Trump semble pour l’instant occupé par d’autres dossiers comme Jérusalem ou Roy Moore. Va-t-il apprendre les leçons de sa précédente réaction aux révélations de son fils ?

Trump a trois options stratégiques à chaque fois qu’il y a une révélation comme celle-ci ou celle de la semaine dernière sur Flynn. La première option, la plus rationnelle et celle que lui conseillent certainement les avocats de la défense, c’est de ne pas s’exprimer publiquement et de ne surtout pas tweeter. Il adopte comme mécanisme de défense de dire qu’il n’y a rien, que le président n’est pas concerné.

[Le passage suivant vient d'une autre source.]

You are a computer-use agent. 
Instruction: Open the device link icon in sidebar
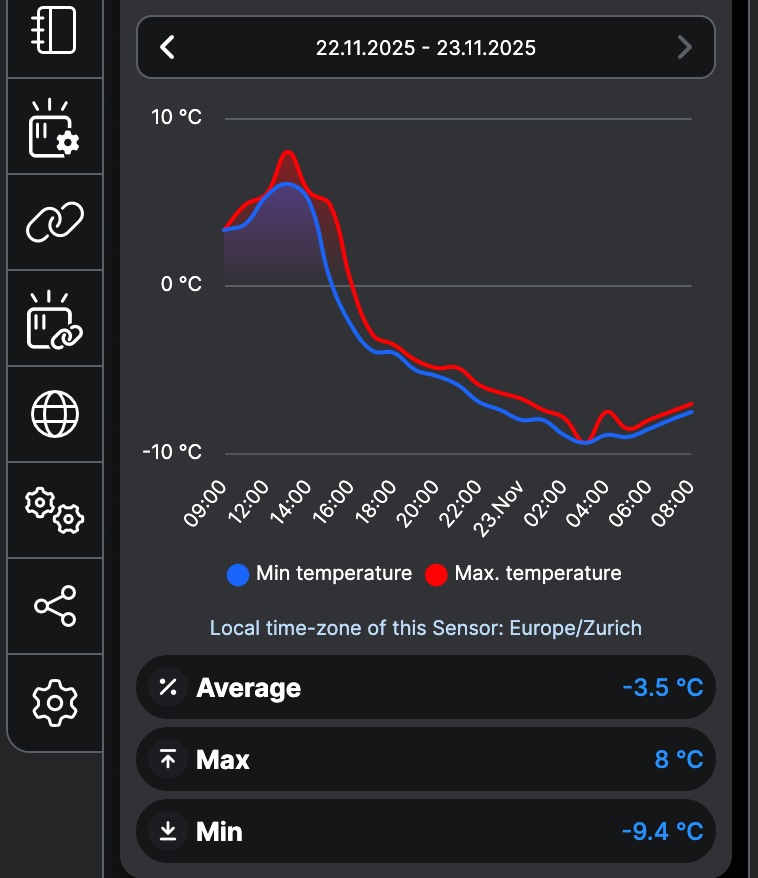pyautogui.click(x=55, y=319)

Sur Michael Flynn, c’est ce qu’il a essayé de faire pendant 24 heures mais il n’a pas pu tenir et s’est complètement lâché de façon inconsidérée avec un tweet dans lequel il s’était possiblement incriminé en disant qu’il savait que Flynn avait menti au FBI, 18 jours avant de le renvoyer.

La deuxième option est de mener une guérilla permanente contre Mueller, fondée sur des tweets, de s’adresser à sa base et d’essayer de créer un mouvement populaire conservateur contre Mueller, et c’est ce qu’on voit depuis une dizaine de jours. Très bientôt, ses avocats pourraient remettre en cause la manière dont Mueller mène son enquête, savoir s’il n’a pas étendu de manière indue son champ d’investigation.

La troisième option, que j’ai baptisé la « thermonucléaire » : Trump peut, même s’il a répété que ce n’était pas à l’ordre du jour, demander au numéro deux du ministère de la Justice d’arrêter l’enquête Mueller. Plus l’étau se referme, plus cette option va être envisagée. Il ne faut pas oublier qu’il y a un précédent : Richard Nixon avait ordonné en 1973 au ministère de la Justice de gérer le procureur indépendant qui enquêtait sur le Watergate. On voit bien qu’il s’en rapproche : depuis une semaine, il a critiqué de manière incroyable le FBI et beaucoup d’observateurs y ont vu un prélude possible à une demande de renvoi de Mueller. La manière de critiquer les fédéraux, comme il le fait en établissant le parallèle entre lui et Hillary Clinton, peut être vu comme un dernier avertissement à Mueller. Si jamais ce dernier s’en prend à son fils, on pourrait reparler de cette troisième option. Ca serait une crise institutionnelle majeure et on basculerait dans l’inconnu.

« Le parti républicain est celui de Trump »

Les républicains pourraient-ils, alors qu’ils n’ont qu’une courte majorité au Sénat, se retourner contre Trump ?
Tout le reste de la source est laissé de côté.